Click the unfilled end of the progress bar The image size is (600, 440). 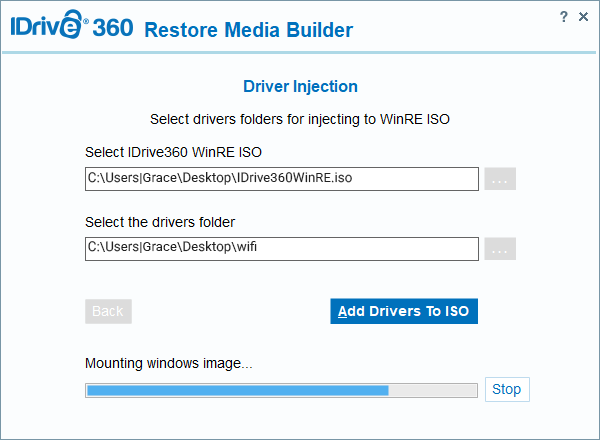[433, 390]
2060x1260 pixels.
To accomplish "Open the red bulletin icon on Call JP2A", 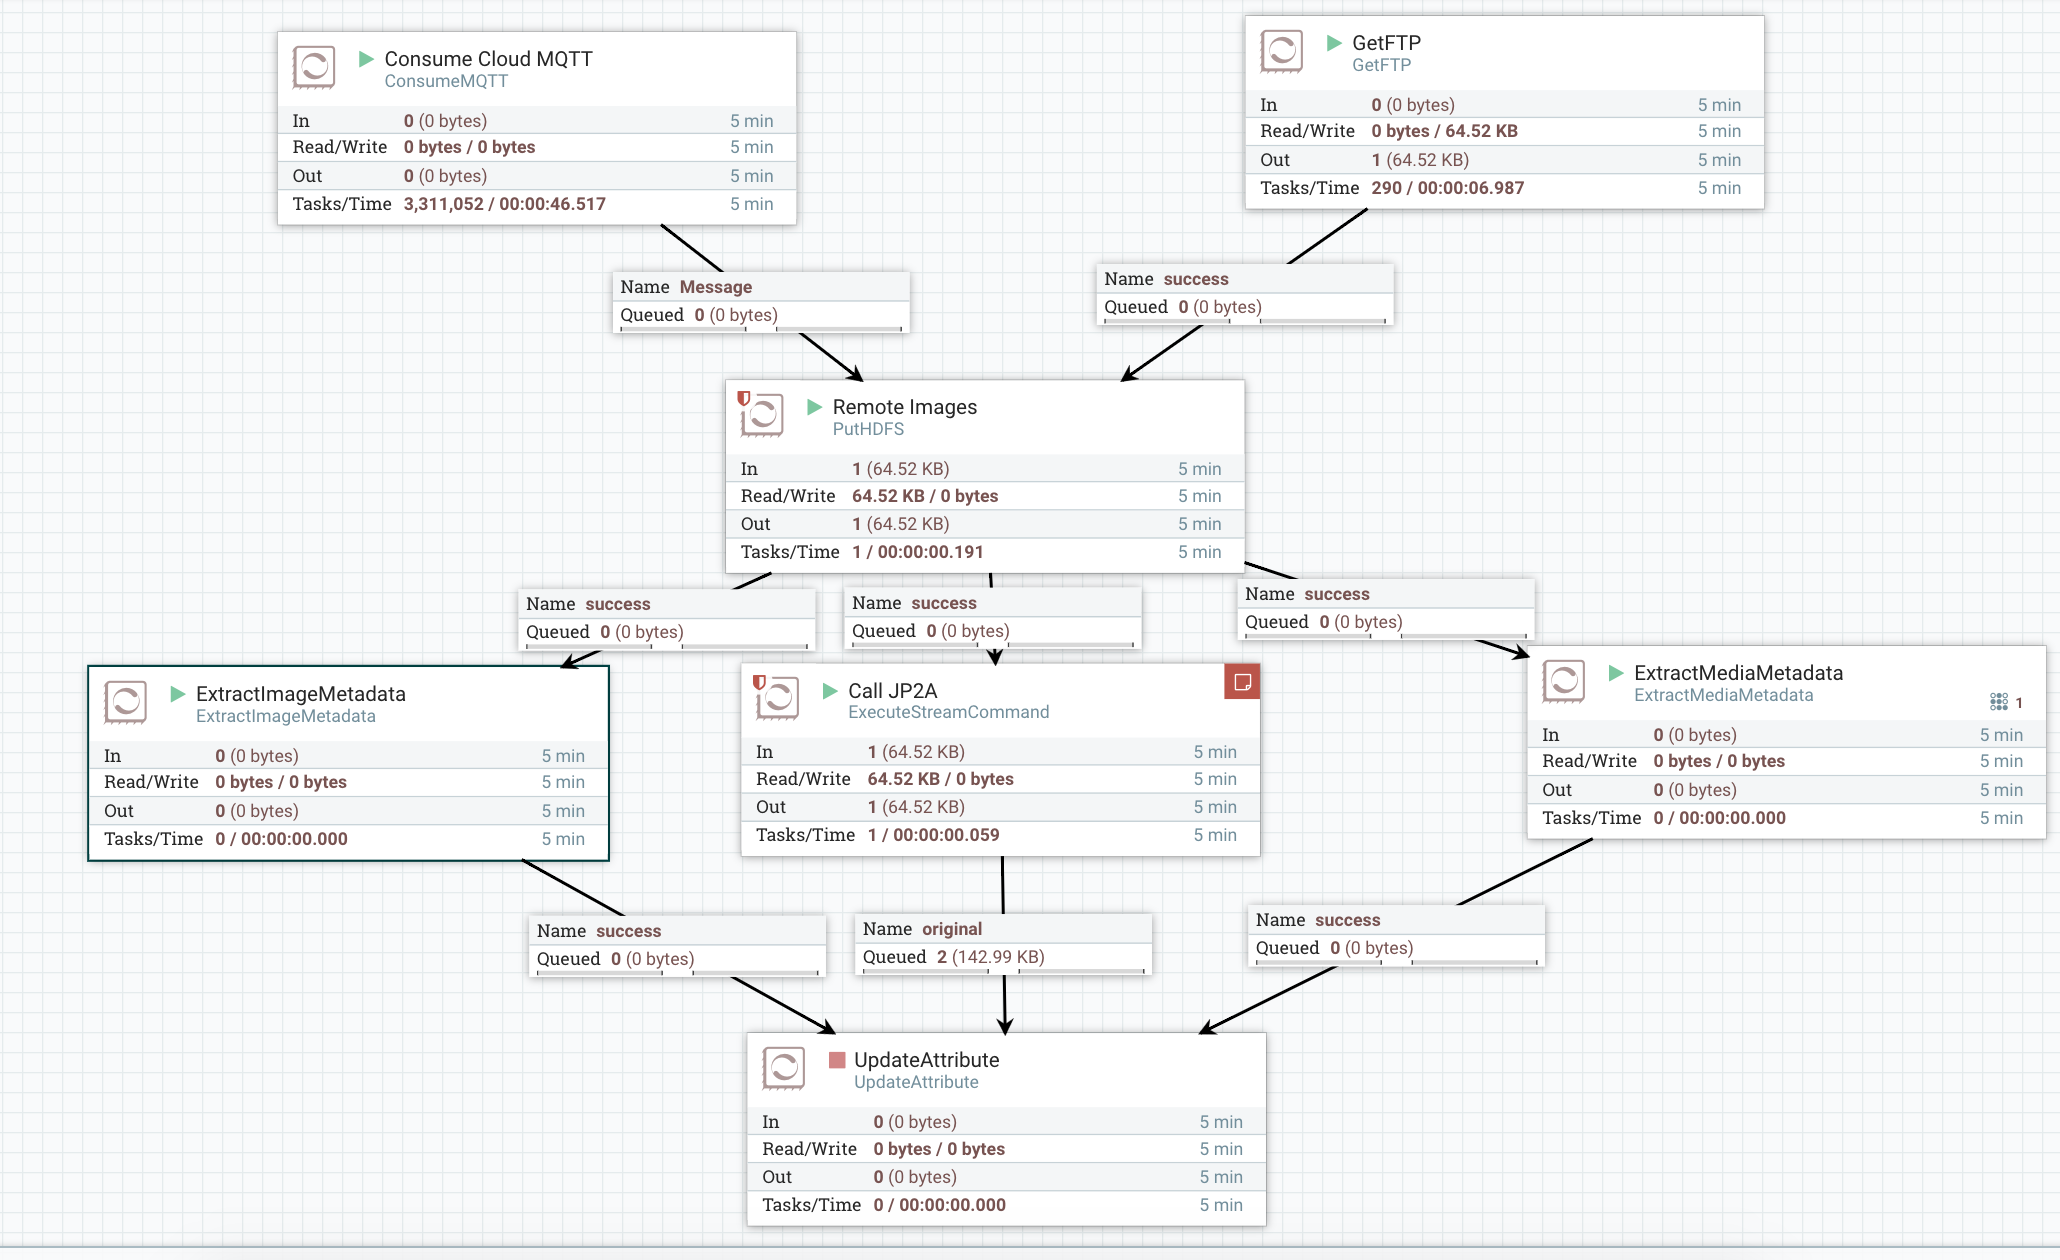I will [x=1242, y=682].
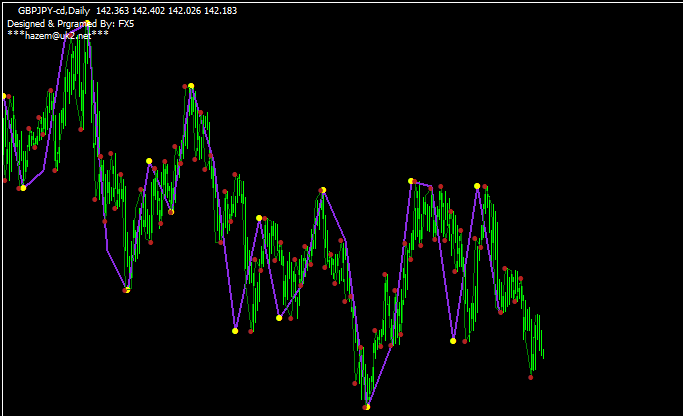Image resolution: width=683 pixels, height=416 pixels.
Task: Click the empty black area right of the last candle
Action: (620, 250)
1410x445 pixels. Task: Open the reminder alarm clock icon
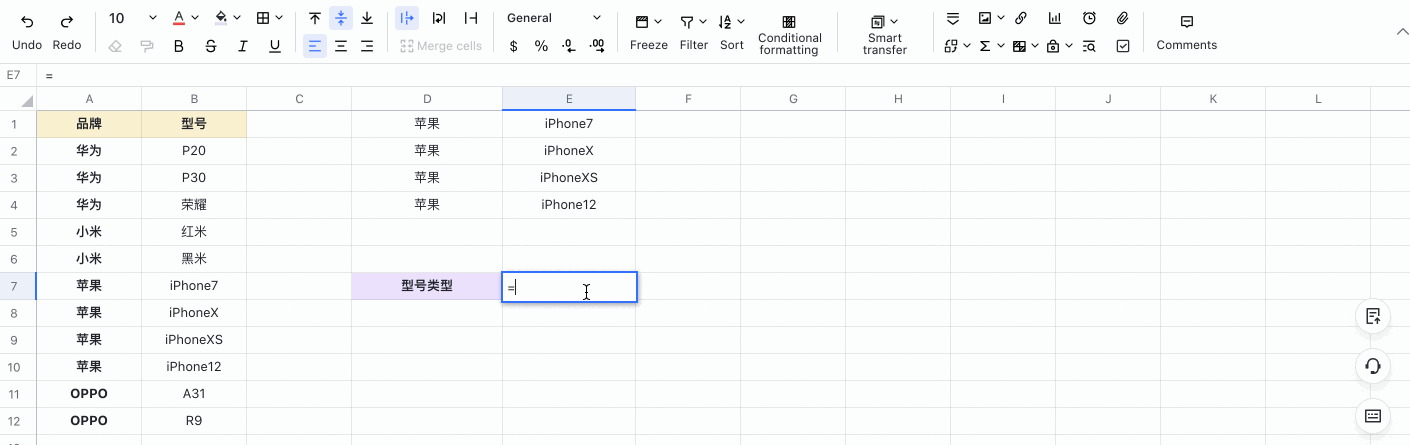point(1089,19)
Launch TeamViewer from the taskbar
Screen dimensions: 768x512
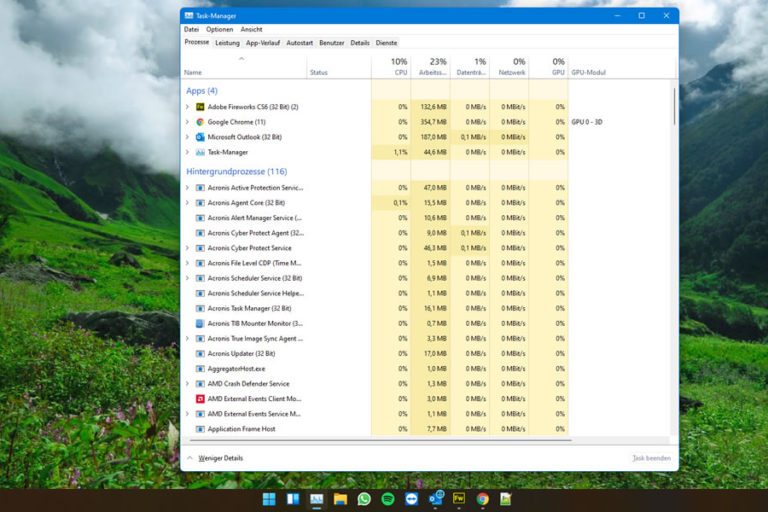(412, 498)
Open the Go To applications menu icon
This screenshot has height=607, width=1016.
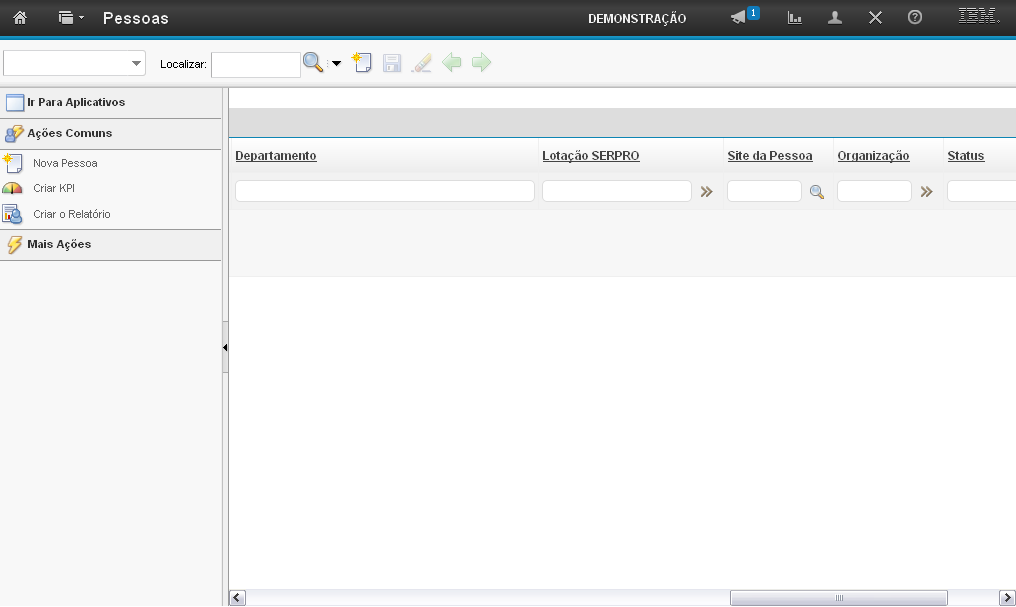(70, 18)
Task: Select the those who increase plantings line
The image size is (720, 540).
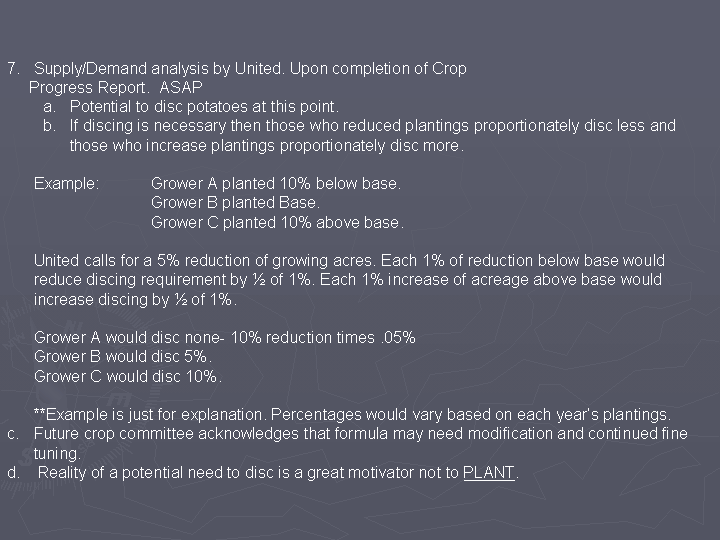Action: click(266, 146)
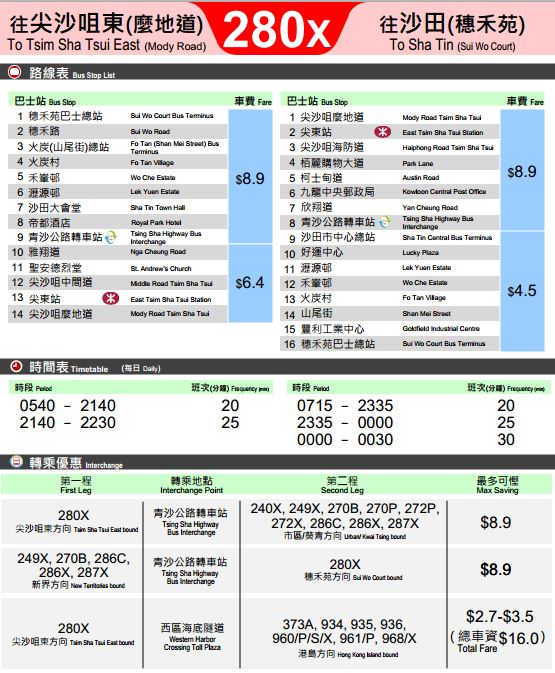This screenshot has width=555, height=673.
Task: Click the 0000 - 0030 timetable period
Action: [345, 440]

......

§ **Brief**
The answer must be an exact copy of the lines from the one containing "Launch TeamViewer from the taskbar" through the last line of the records, with no pictures included.

§ **Solution below**
Launch TeamViewer from the taskbar
Screen dimensions: 768x512
(412, 498)
Open the Go To applications menu icon
This screenshot has height=607, width=1016.
(70, 18)
Task: Select the those who increase plantings line
The image size is (720, 540).
Action: click(266, 146)
This screenshot has width=555, height=673.
Task: Click the 0000 - 0030 timetable period
Action: [345, 440]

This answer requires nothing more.